Salmon and steelhead among species affected when groundwater pumping causes drawdown of connected surface flows.
Friends of the Eel River (FOER) has filed suit in Humboldt County Superior Court to secure protection for the public trust values at risk when groundwater pumping depletes surface flows in the Lower Eel River. First, FOER is asking the court to declare that the County has a duty to protect public trust values in the lower Eel River from the impacts of groundwater pumping. Then, FOER seeks an order requiring the County to create a program to regulate groundwater pumping in the lower Eel River as necessary to protect public trust values.
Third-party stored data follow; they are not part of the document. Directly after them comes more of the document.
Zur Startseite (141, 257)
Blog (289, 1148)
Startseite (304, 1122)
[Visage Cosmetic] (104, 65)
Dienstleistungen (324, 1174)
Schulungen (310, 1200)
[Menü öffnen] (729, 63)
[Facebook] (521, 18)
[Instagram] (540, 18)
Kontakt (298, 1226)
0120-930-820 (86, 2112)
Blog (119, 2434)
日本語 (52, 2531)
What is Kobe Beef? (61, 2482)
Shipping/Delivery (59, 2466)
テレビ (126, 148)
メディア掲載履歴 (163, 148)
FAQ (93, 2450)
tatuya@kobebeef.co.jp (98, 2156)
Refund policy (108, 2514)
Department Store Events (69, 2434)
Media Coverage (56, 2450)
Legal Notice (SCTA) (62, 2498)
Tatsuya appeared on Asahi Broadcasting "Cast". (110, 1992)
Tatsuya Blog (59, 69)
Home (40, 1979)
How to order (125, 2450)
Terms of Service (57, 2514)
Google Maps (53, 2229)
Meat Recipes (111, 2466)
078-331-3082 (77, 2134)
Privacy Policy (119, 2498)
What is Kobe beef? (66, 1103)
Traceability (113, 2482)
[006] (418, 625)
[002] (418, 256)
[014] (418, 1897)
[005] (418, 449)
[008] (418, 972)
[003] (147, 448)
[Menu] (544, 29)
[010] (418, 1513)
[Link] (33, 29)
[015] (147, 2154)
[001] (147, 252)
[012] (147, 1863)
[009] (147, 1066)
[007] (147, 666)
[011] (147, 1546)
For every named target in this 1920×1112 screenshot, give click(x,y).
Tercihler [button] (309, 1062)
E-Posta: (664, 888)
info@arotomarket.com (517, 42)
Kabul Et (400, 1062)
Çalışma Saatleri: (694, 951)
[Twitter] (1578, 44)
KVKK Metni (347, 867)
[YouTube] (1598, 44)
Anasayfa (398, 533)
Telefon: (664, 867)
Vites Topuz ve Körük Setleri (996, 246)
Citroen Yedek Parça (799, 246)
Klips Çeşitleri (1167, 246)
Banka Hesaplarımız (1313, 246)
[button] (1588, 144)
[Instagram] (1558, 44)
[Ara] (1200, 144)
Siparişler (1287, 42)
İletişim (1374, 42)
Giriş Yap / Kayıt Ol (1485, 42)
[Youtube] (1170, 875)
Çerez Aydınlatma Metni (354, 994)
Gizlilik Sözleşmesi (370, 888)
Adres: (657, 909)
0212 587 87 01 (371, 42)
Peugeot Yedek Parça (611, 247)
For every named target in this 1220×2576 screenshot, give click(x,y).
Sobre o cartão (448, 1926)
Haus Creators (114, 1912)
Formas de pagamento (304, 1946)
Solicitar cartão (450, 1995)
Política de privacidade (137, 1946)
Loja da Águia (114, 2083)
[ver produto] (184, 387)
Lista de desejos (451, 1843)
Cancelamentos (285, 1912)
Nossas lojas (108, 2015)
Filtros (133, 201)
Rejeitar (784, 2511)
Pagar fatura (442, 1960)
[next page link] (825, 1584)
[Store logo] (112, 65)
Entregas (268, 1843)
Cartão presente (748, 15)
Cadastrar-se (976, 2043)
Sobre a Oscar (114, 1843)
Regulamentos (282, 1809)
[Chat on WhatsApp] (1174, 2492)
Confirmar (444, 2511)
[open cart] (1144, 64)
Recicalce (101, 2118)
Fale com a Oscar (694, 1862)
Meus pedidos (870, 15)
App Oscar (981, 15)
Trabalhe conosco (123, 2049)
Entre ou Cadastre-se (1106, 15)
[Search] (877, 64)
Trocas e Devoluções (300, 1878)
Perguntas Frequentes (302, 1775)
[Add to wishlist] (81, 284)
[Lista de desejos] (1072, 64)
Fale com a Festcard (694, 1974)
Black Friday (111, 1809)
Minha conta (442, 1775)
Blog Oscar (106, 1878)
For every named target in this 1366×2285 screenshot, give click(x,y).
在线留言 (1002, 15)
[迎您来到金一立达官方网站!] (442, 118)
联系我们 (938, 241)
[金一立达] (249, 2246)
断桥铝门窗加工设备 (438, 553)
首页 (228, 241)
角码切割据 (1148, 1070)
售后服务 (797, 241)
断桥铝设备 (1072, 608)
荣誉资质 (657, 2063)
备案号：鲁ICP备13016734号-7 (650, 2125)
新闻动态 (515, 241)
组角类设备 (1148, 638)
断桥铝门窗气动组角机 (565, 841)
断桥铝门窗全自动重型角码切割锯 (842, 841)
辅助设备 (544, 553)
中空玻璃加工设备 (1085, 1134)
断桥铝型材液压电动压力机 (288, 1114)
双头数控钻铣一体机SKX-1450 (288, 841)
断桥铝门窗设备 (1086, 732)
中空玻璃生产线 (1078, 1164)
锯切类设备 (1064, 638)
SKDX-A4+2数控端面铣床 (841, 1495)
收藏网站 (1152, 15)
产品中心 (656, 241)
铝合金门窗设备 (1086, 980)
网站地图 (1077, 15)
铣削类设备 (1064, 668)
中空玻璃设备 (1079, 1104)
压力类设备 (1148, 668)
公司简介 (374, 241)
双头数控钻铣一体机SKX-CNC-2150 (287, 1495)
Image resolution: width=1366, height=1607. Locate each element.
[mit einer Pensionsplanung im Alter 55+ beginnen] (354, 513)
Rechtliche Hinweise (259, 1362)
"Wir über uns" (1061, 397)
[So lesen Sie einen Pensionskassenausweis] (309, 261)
Finally, FOER asks the court to require the County to stop issuing permits for new and expanded well-drilling in the lower Eel until such a program is in place.
Under California law, the Public Trust doctrine establishes that the waters and wildlife of the state belong to the people, and that the state and its subdivisions, including counties, serve as trustees of those resources for the people. Where public trust values may be affected, especially in the planning and allocation of water resources, the State and the County have an affirmative duty to consider those effects, and to avoid or minimize harm to public trust uses wherever feasible.
The Eel River provides habitat for fish and wildlife protected under the public trust, including salmon and steelhead as well as many other important species. Other values included in the public trust include recreation and cultural uses. When Humboldt County allows unlimited groundwater pumping even during extended dry times, exacerbating already low flows and leading to surface flows disconnecting, it fails in its duty to protect the Public Trust.
“As guardians of the public trust, our County leadership has the authority and the responsibility to enact an ordinance to curtail groundwater pumping in the Lower Eel when necessary,” said Alicia Hamann, Friends of the Eel River’s executive director. “Unfortunately what we’ve seen instead, under the guise of a grudging effort to comply with the state’s Sustainable Groundwater Management Act, has been continued denial by the County that groundwater use in the Lower Eel ever affects river flows, including efforts to obscure the County’s own data revealing the impacts of pumping on surface flows during dry periods.”
According to data collected for the County’s Groundwater Sustainability Plan, extraction from the lower Eel groundwater basin actually results in a loss of about 14 cfs to surface flows during late summer. This may not sound like much, but it can be nearly everything the river has during critically dry times. The Lower Eel River has repeatedly disconnected below Fortuna in late summer and early fall during the series of recent years that have been drier and hotter than historic averages. (We are avoiding using the word drought here because it implies reversion to a wetter “normal,” which seems increasingly unlikely.) Absent a program to control groundwater pumping, the County is unable to address the impacts of pumping during dry times.